# Exercise details
In the listing below, print exactly the lines between the line holding "Given: Open the" and the line holding "Image resolution: width=1479", inclusive, and no more.

··· Supplied records ···

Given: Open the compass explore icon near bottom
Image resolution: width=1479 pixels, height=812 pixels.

···
··· Supplied records ···

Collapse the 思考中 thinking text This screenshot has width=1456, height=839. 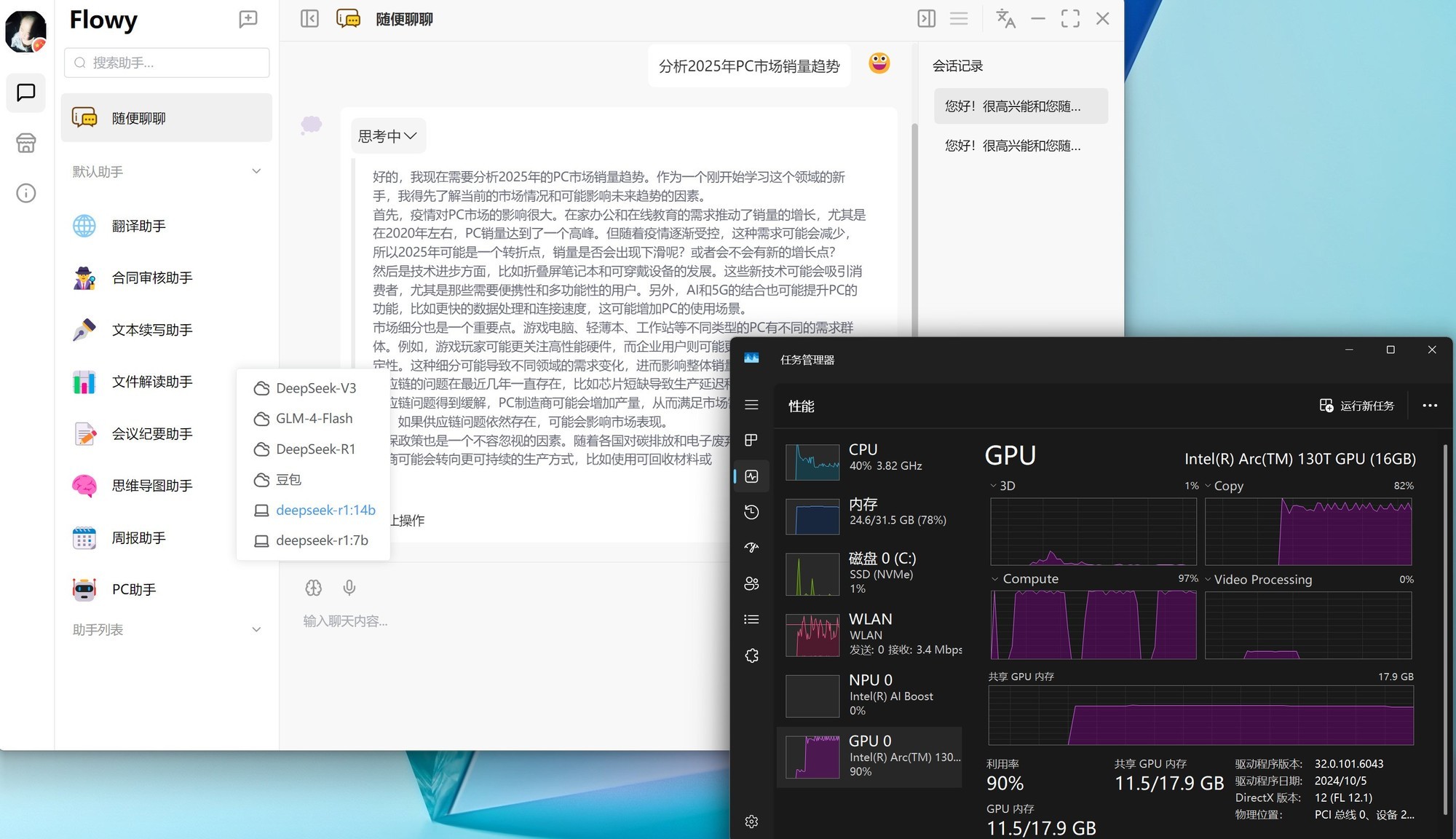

···
··· Supplied records ···

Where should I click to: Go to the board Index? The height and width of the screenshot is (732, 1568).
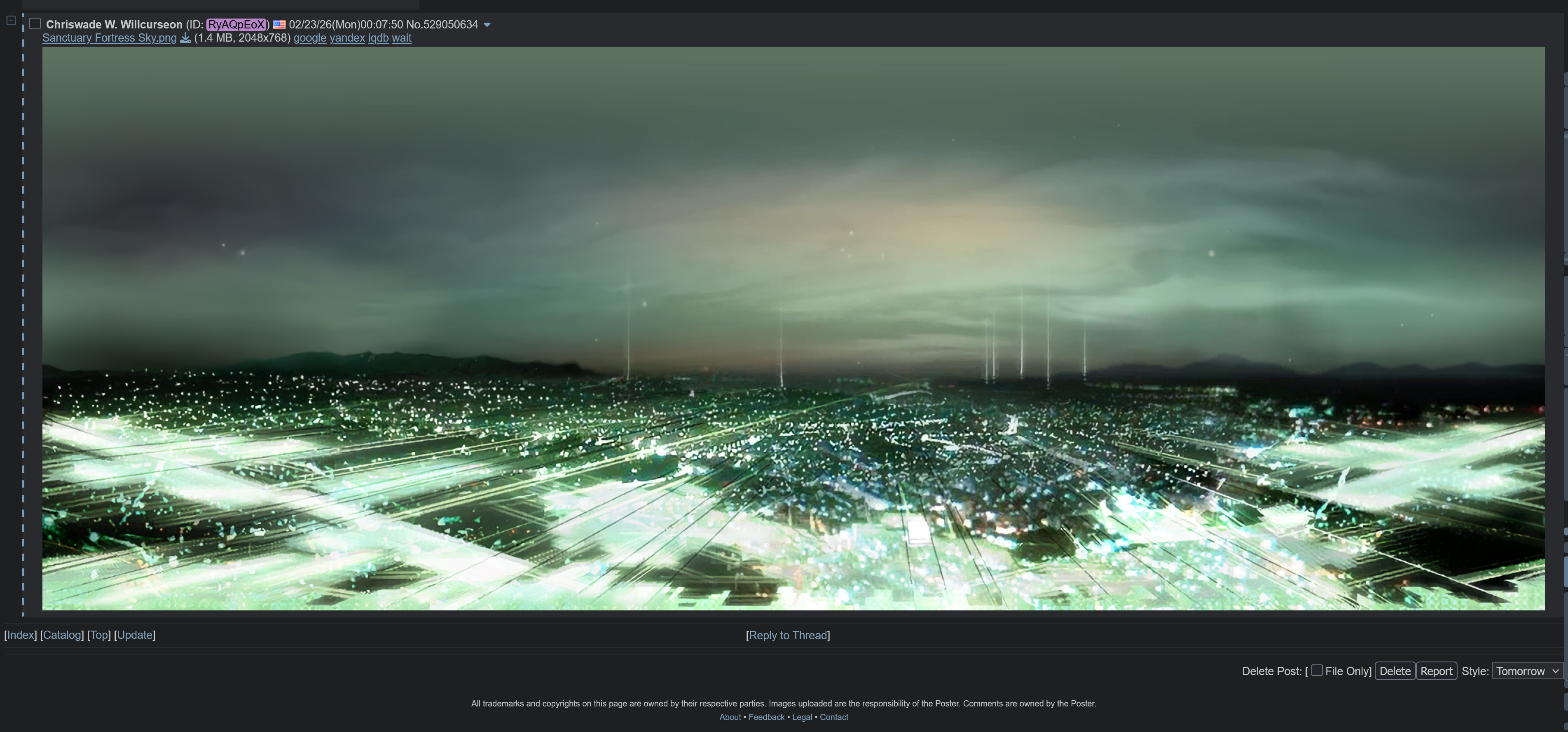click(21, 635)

···

# Exercise solution
Given: Open the compass explore icon near bottom
Image resolution: width=1479 pixels, height=812 pixels.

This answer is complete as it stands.